Explore the material
a) Transcribe everything in the McMaster donation article from "Wilson said he" down to "for his success.".
b) According to the McMaster donation article, what degree did Wilson earn from McMaster, and in what year?

McMaster gets $10-million for liberal arts
Latest donation comes during record year for university philanthropy
Joey Coleman, Macleans.ca | Oct 29, 2007 |
McMaster University’s incoming chancellor, Lynton(Red)Wilson, made his presence known Monday by donating $10-million to liberal arts programs at the Hamilton, Ontario university. The money will be used for a new liberal arts building which will house four new initiatives for the university: the Centre for Global Citizenship, the Centre for Cognitive Studies in Liberal Arts, the Centre for Collaborations for Health, and a “Big Questions” institute that will engage in interdisciplinary research relevant to current issues.
Wilson said he made the donation to make a difference in liberal arts, disciplines that do not traditionally receive the same level of support that areas such as medicine and engineering do. “The contribution of education in the humanities and social sciences hasn’t always been recognized in the business community,” Wilson noted.
Wilson graduated from McMaster with a bachelor’s degree in economics in 1962. He worked for various government departments including foreign affairs where he was posted to Vienna and Toyko before becoming Ontario’s deputy minister of industry and tourism. After retiring from his public service career, Wilson had a successful private-sector career as chairman of Bell Canada Enterprises, Nortel Networks, and Redpath Industries. Currently, he is chairperson of CAE Inc. He credits his liberal arts education for his success.
Monday’s financial contribution to liberal arts is not surprising: Wilson co-founded the Historica Foundation of Canada and donated $1-million to McMaster University to found the L.R. Wilson Centre for Canadian History in 2004.
Universities enjoyed huge fundraising this year. Several business schools received multi-million dollar donations. McMaster alone received $51-million from David Bradley, a Hamilton businessman and owner of the B.C. Lions, and $10-million from Ron Joyce, co-founder of Tim Hortons. Jim Basille donated $50-million to the University of Waterloo to create a governance school, Ted Rogers shelled out $15-million to Ryerson University for the Ted Rogers School of Business, Mel Goodes gave $5-million to the Queen’s business school that bears his name, and Sheldon Inwentash donated $15-million to the school of social work at the University of Toronto.
Dr. Peter George, president of McMaster University and chair of the Council of Ontario Universities, attributes the increase in major donations to a few factors: recent tax changes, a surging culture of philanthropy, and successful baby-boomers looking to leave a legacy. “It is a refreshing trend,” George said.
Many universities are in the middle of major fundraising campaigns at the present time. McMaster University hopes to raise $400-million dollars out of soon to be launched campaign. McGill University set their goal at $750-million dollars. Ryerson University has also recently launched an advertising campaign.
Despite all of these advertising campaigns, George isn’t concerned about an over saturation of the philanthropy market. “I believe that all the advertising helps raise attention,” he said, adding that because each institution has its own community and alumni, they rarely compete for fundraising dollars.
George says that major donations are important to a fundraising campaign. Not only do their help the university towards its fundraising goal, major donations attract media coverage which often results in more donors stepping forward. George himself is proof of this: he also donated $100,000 of his own money to the liberal arts at McMaster Monday.

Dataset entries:
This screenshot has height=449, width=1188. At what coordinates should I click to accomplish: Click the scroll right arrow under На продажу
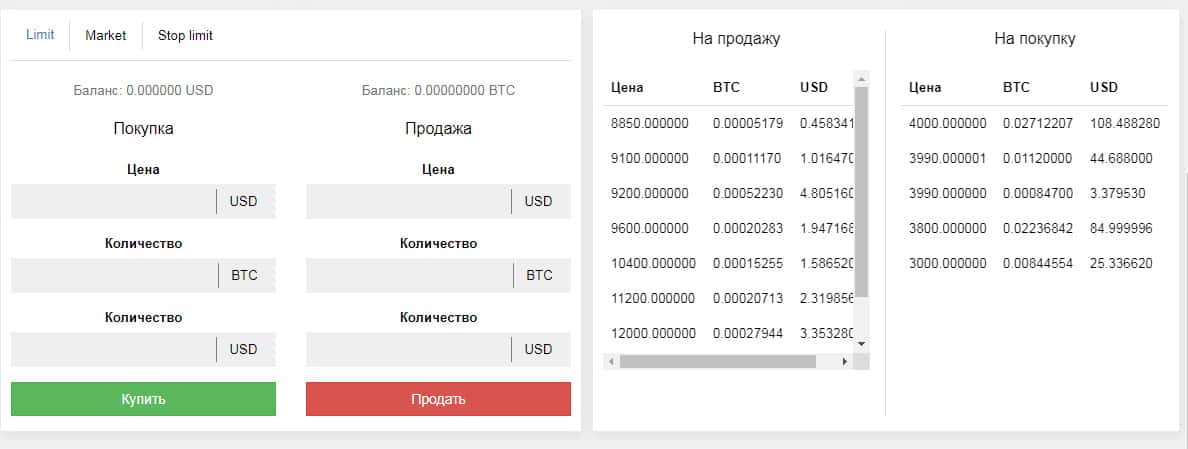point(844,361)
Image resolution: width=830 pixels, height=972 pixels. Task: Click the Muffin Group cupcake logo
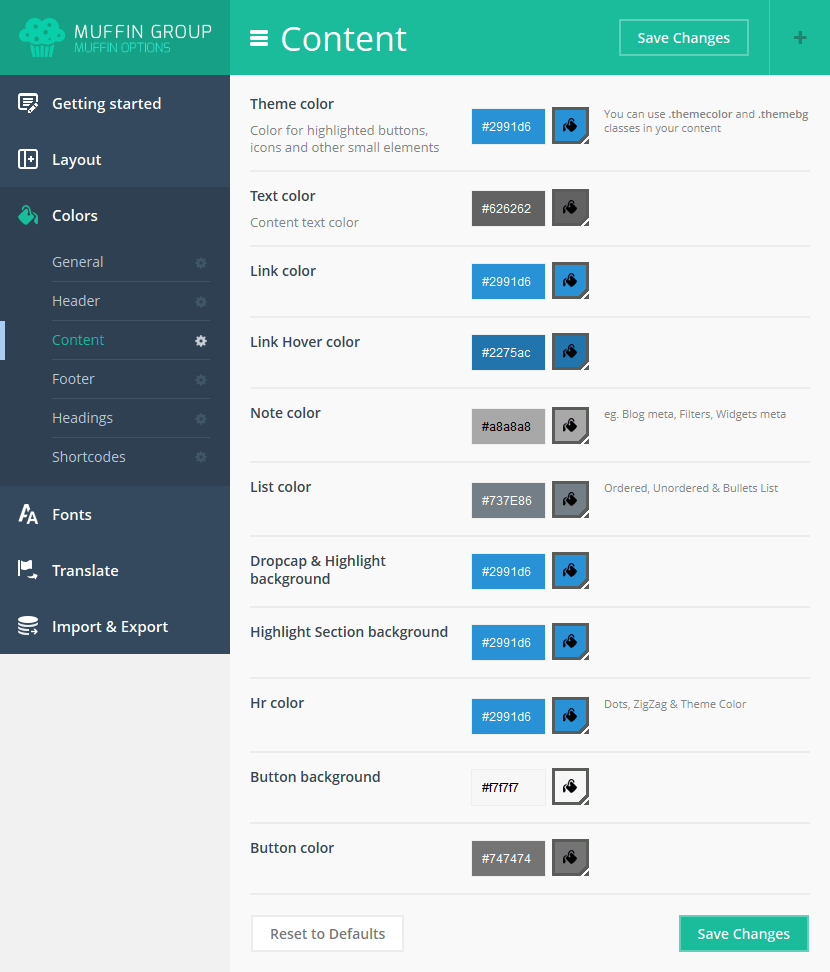[x=41, y=38]
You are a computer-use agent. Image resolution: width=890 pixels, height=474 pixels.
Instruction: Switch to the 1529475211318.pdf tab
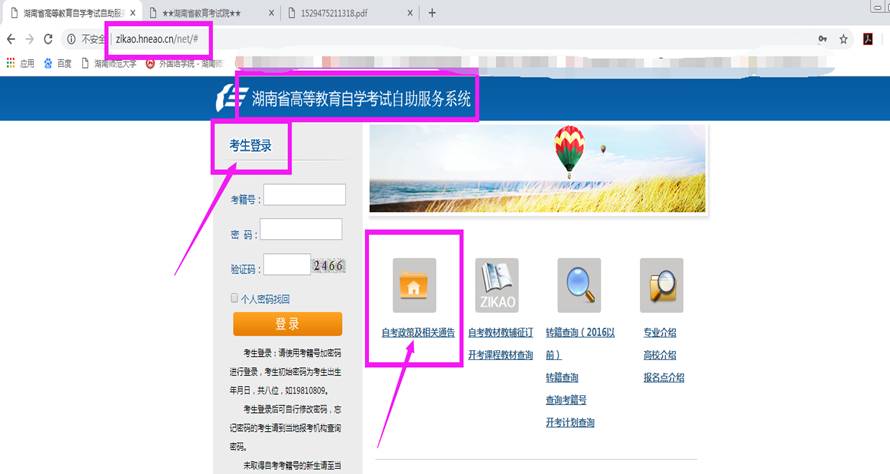pyautogui.click(x=343, y=13)
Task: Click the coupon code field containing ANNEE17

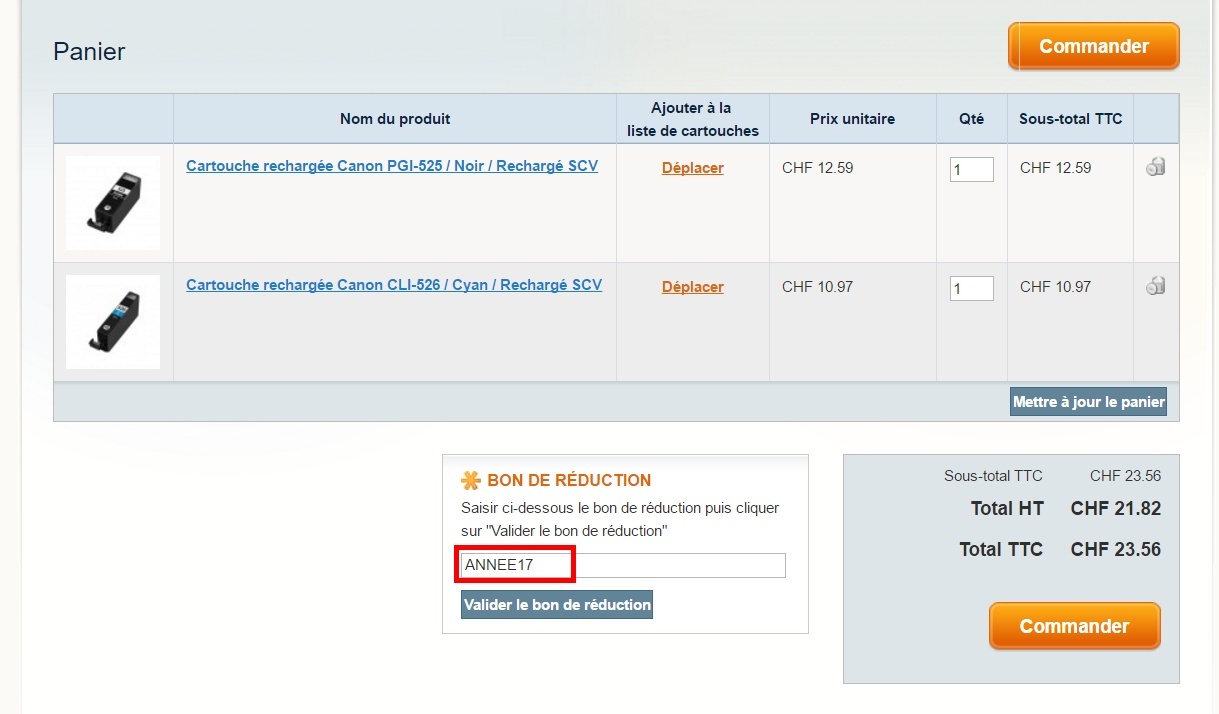Action: pyautogui.click(x=622, y=565)
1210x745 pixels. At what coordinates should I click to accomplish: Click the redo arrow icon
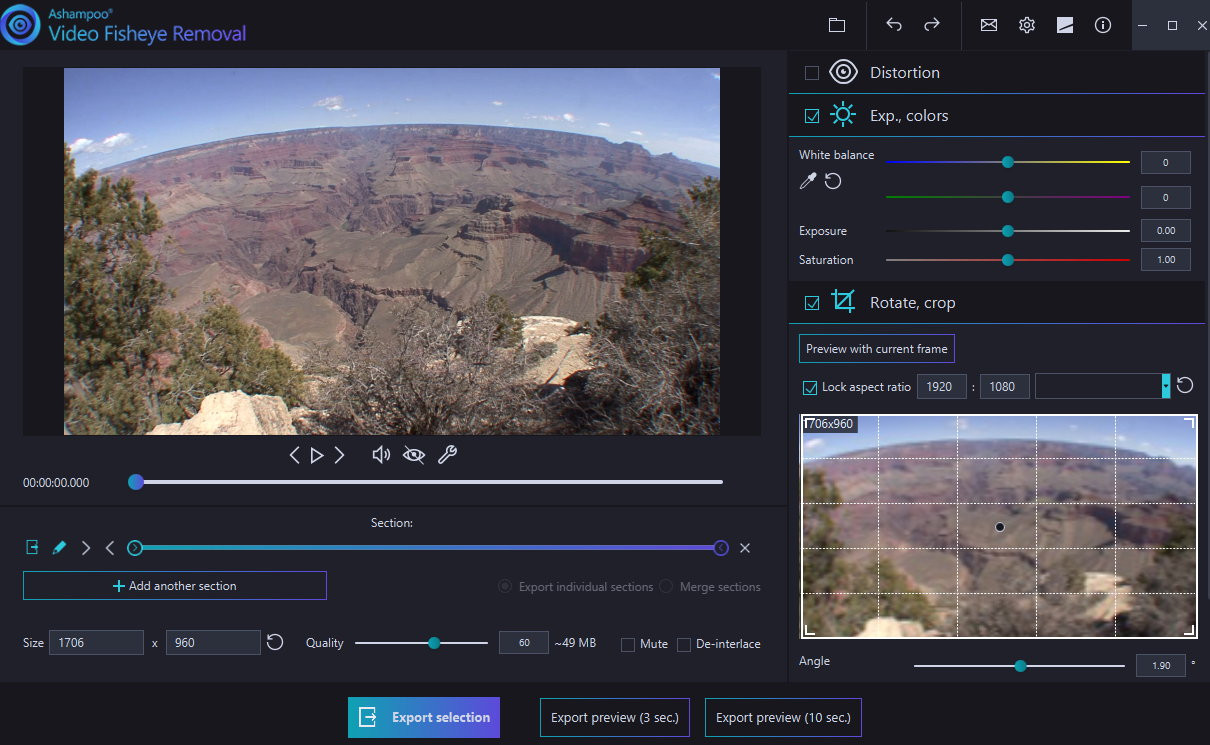pyautogui.click(x=932, y=25)
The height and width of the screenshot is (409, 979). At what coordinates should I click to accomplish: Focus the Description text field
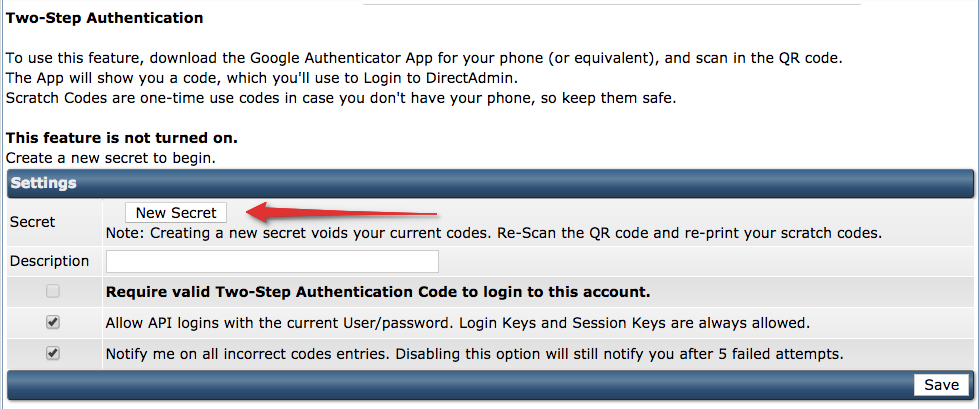click(x=272, y=261)
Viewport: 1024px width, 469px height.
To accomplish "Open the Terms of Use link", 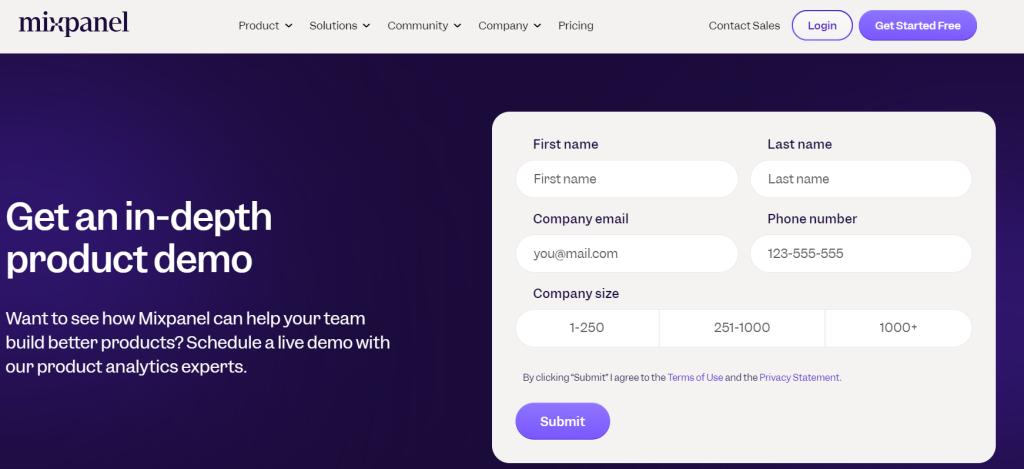I will 695,378.
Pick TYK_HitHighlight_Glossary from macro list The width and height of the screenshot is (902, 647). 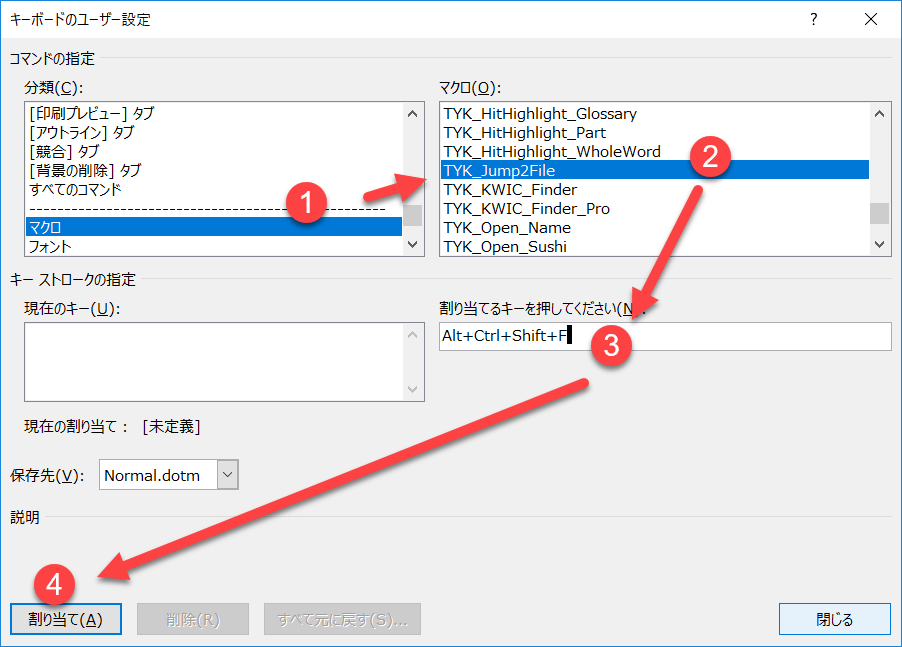pos(540,113)
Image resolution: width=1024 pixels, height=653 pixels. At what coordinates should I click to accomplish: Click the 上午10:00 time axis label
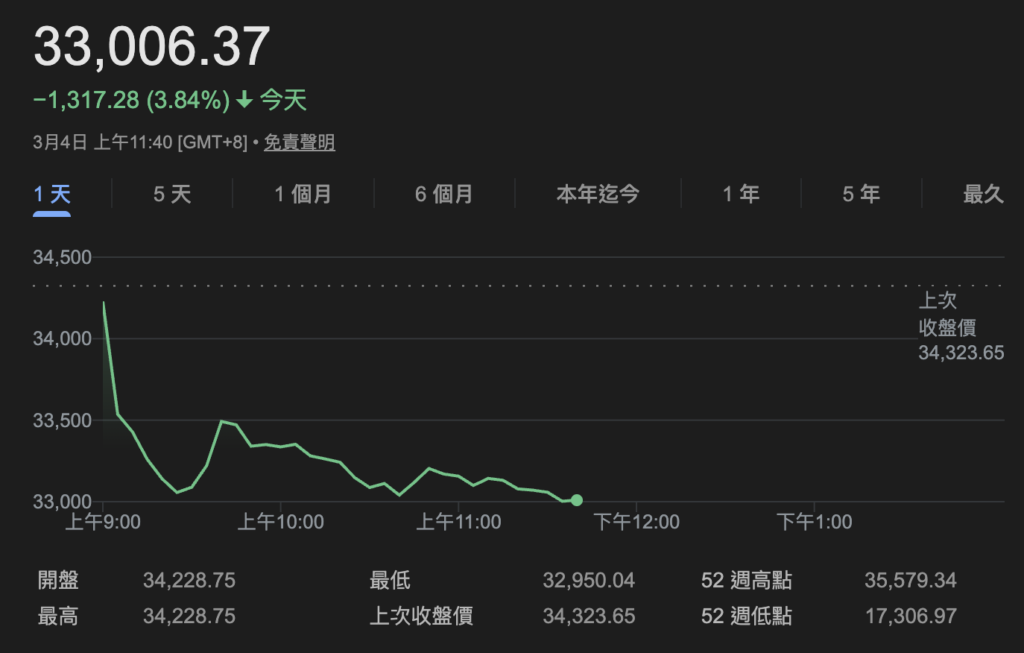coord(280,522)
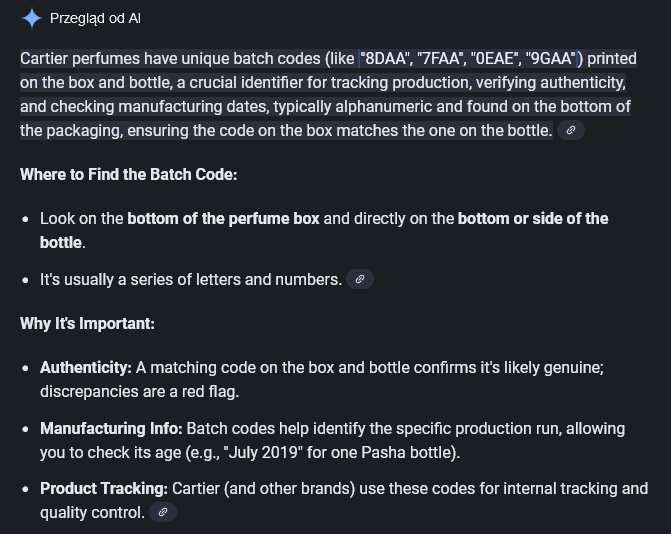
Task: Click the bold "Product Tracking:" label
Action: 104,489
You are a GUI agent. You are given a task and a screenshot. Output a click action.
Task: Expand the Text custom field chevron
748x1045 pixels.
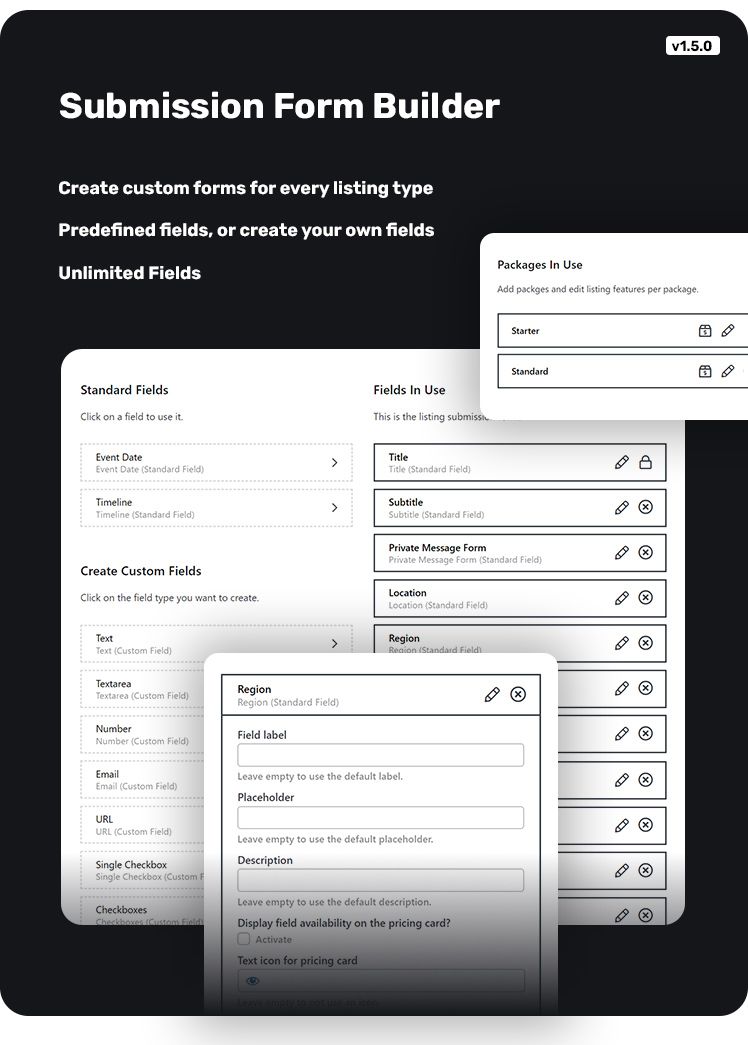point(334,644)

Solutions to each task
a)
Wilson said he made the donation to make a difference in liberal arts, disciplines that do not traditionally receive the same level of support that areas such as medicine and engineering do. “The contribution of education in the humanities and social sciences hasn’t always been recognized in the business community,” Wilson noted.
Wilson graduated from McMaster with a bachelor’s degree in economics in 1962. He worked for various government departments including foreign affairs where he was posted to Vienna and Toyko before becoming Ontario’s deputy minister of industry and tourism. After retiring from his public service career, Wilson had a successful private-sector career as chairman of Bell Canada Enterprises, Nortel Networks, and Redpath Industries. Currently, he is chairperson of CAE Inc. He credits his liberal arts education for his success.

b) He earned a bachelor's degree in economics in 1962.